The Journal of American Medical Association released a study that looked at the differences between medical and nonmedical cannabis consumers in the United States.
Of the nearly 100,000 U.S. adults surveyed, 12.9 percent used cannabis in the past year. Of those, roughly 6 percent said they used cannabis only medically, roughly 4 percent used medically and recreationally, and approximately 90 percent reported only nonmedical use. Interestingly, one-fifth of those medical cannabis users lived in states where medical cannabis had not been legalized, which suggested that “physicians might recommend medical marijuana use regardless of legalization.” (Though it should be noted that it appears that when JAMA researchers were making the distinction between states that had a medical cannabis law, and those that don’t, cannabidiol (CBD)-only laws weren’t taken into consideration.)
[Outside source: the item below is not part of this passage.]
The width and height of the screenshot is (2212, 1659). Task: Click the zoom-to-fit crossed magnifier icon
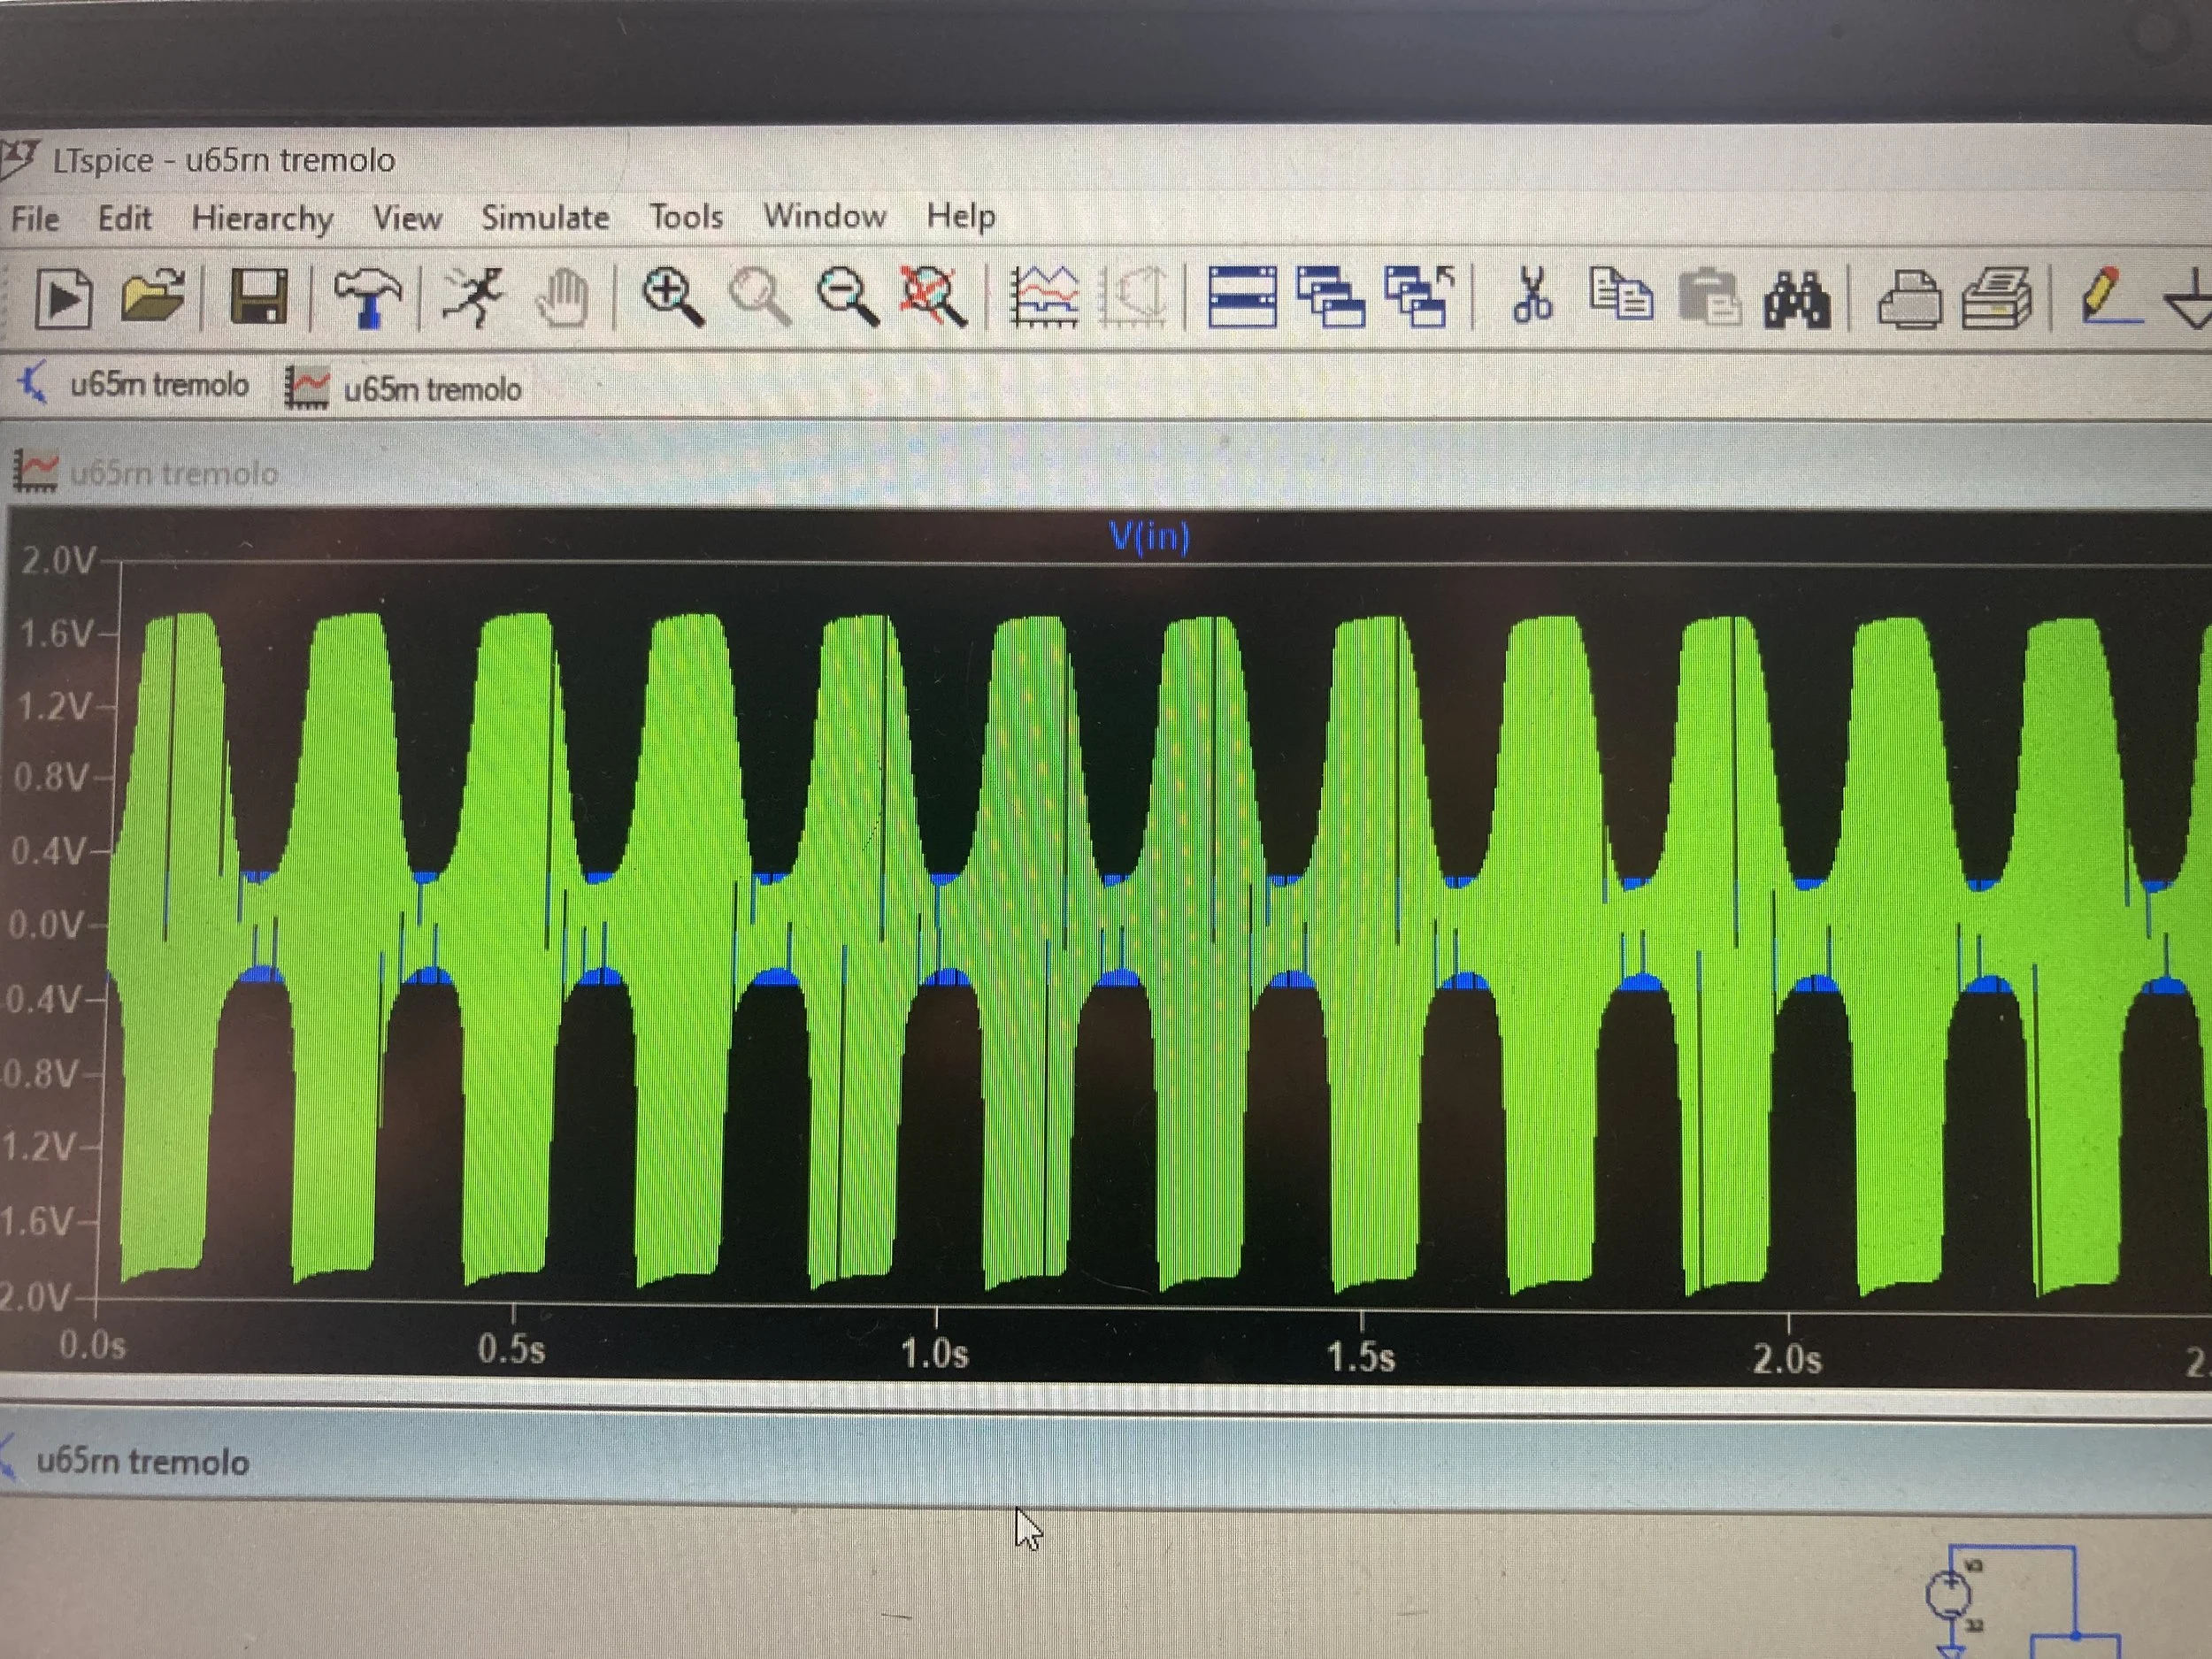click(933, 297)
Compared only with nonmedical use, medical use was “directly associated” with: older age, older marijuana initiation age, disability, Medicaid status, stroke diagnosis, poor self-rated health, anxiety disorder, daily (or near daily) cannabis use, living in a state with a medical cannabis law, and a perception of state legalized medical cannabis. The study also found that more disabled adults consumed cannabis for medical purposes than for nonmedical (recreational).
Data came from 96,100 adults aged 18 or older who all participanted in a 2013-14 National Survey on Drug Use and Health (NSDUH).